> _PROVIDED PASSAGE_:

————

Harvin is a long-time sufferer of migraines, and at first he thought his collapse on the field was solely related to another headache. But it turns out that his problem is much simpler than that: an overnight sleep test determined that Harvin has sleep apnea. Eight times during the sleep test he stopped breathing for up to 10 seconds at a time. The doctors suspect that Harvin wasn't getting enough oxygen while sleeping, which clearly affected his performance during the day.

The reason I call Harvin's problem "simple" is because migraines can be very challenging to prevent and treat (they are still quite a mystery), but sleep apnea has a clear solution that works for many people: a CPAP device helps regulate a person's breathing while sleeping. No sooner had Harvin begun using one that his sleep was transformed. As for his migraines, he no longer needs medication for them. I guess a good night's sleep is enough to keep his migraines in check.

Harvin's recent experience brings to light a lot of similar health concerns for football players:

  • The nature of the sport raises their risk for physical injury, head trauma and fractures.
  • Defensive players are encouraged to keep a certain amount of weight on, so they tend to be overweight according to standard body mass index charts; therefore, they live with a heightened risk for heart disease, diabetes, stroke, etc.
  • Having a sleep disorder exacerbates these risks.

————

> _STORED DATA_:
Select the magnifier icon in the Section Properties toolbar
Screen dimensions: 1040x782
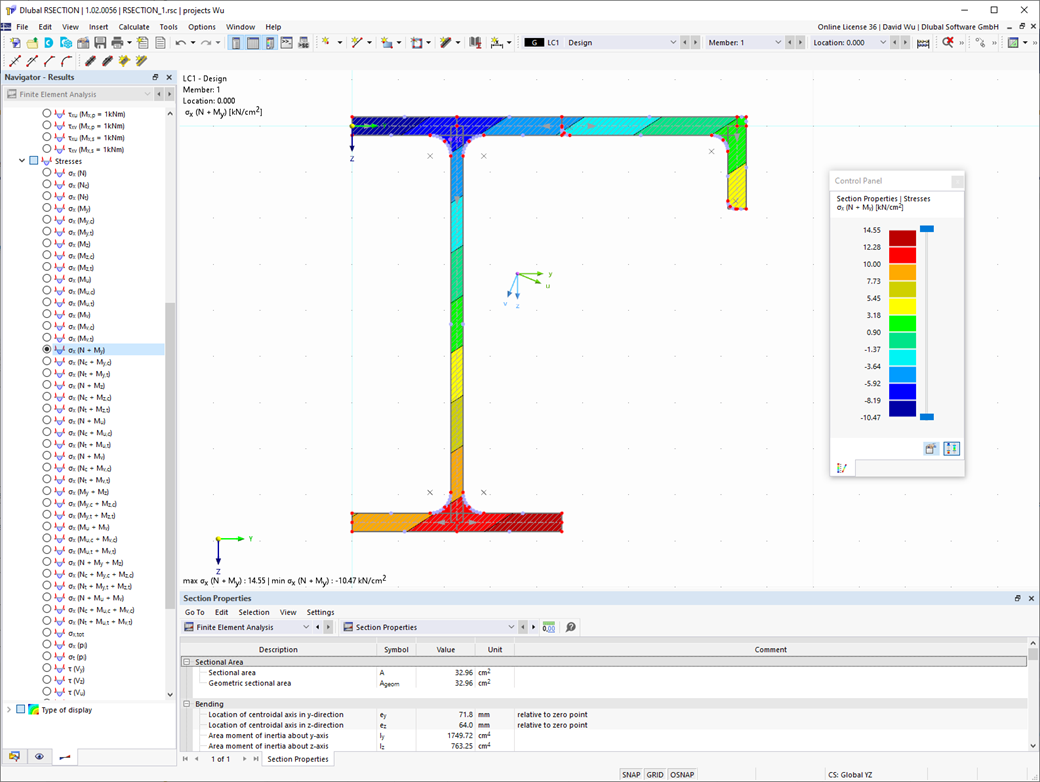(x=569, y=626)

————

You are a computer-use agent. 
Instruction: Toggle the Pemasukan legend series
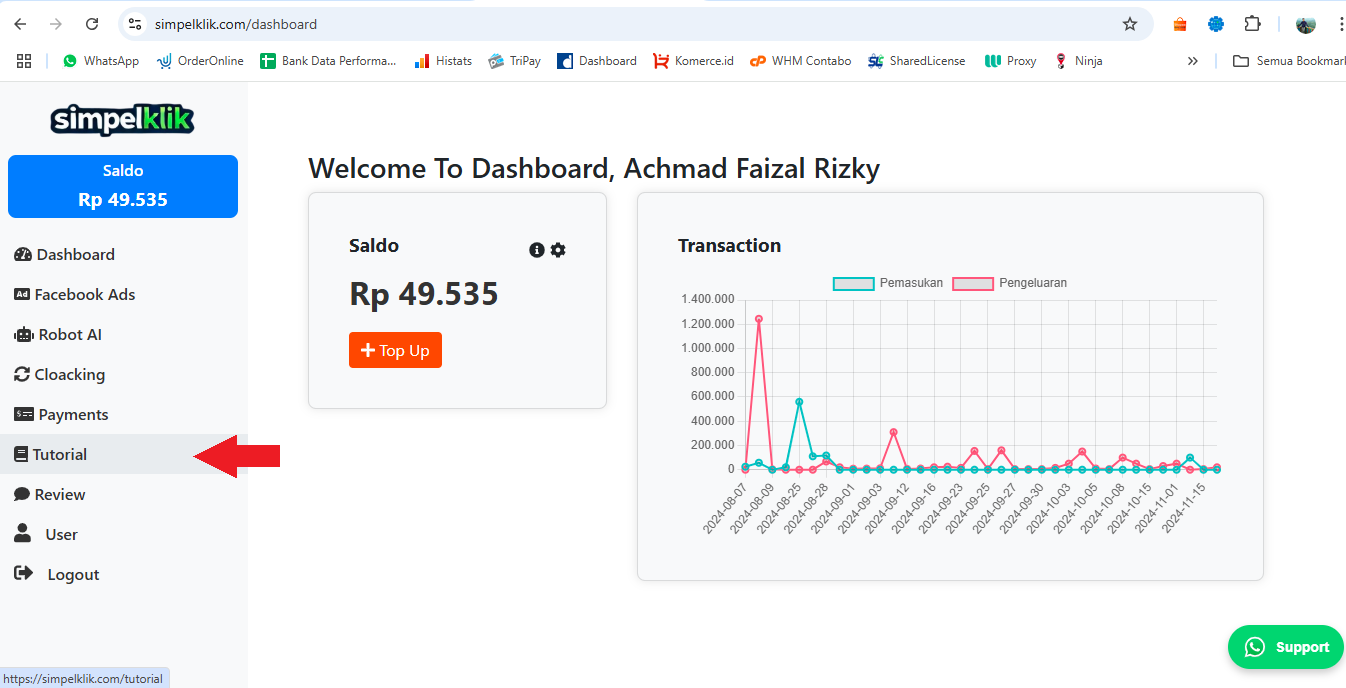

————

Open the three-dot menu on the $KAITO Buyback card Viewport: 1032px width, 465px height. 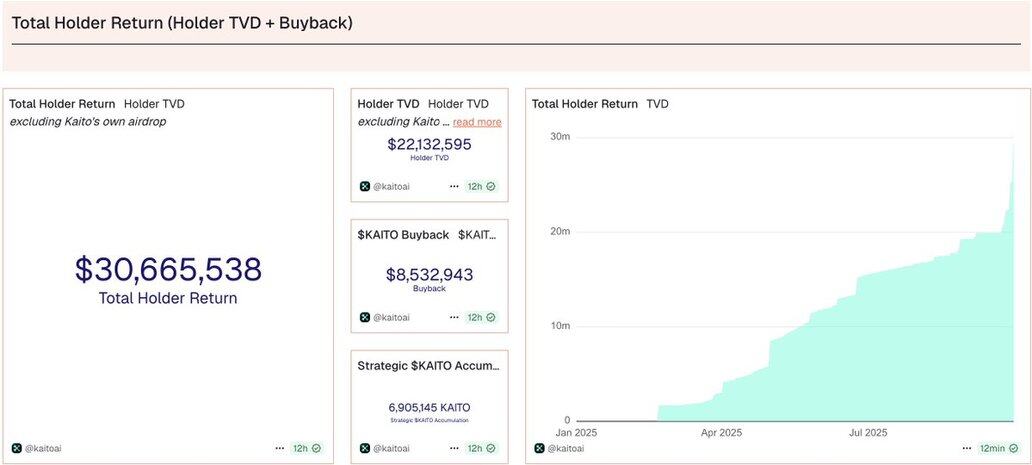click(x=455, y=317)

————

> _LIST OF TASKS_:
1) Check whether each statement agrees with the passage on Harvin's sleep apnea. Answer yes or no for each, and quote the words from the passage that decide it.
(a) During the overnight sleep test, Harvin stopped breathing eight times.
(b) Harvin still takes medication for his migraines.
(c) Defensive players are encouraged to lose weight.
2) Copy part of the passage on Harvin's sleep apnea word for word. Begin at the words "Harvin's recent experience" and stop after "exacerbates these risks.".

> _REPLIES_:
1)
(a) Yes: "Eight times during the sleep test he stopped breathing for up to 10 seconds at a time."
(b) No: "As for his migraines, he no longer needs medication for them."
(c) No: "Defensive players are encouraged to keep a certain amount of weight on"

2)
Harvin's recent experience brings to light a lot of similar health concerns for football players:

  • The nature of the sport raises their risk for physical injury, head trauma and fractures.
  • Defensive players are encouraged to keep a certain amount of weight on, so they tend to be overweight according to standard body mass index charts; therefore, they live with a heightened risk for heart disease, diabetes, stroke, etc.
  • Having a sleep disorder exacerbates these risks.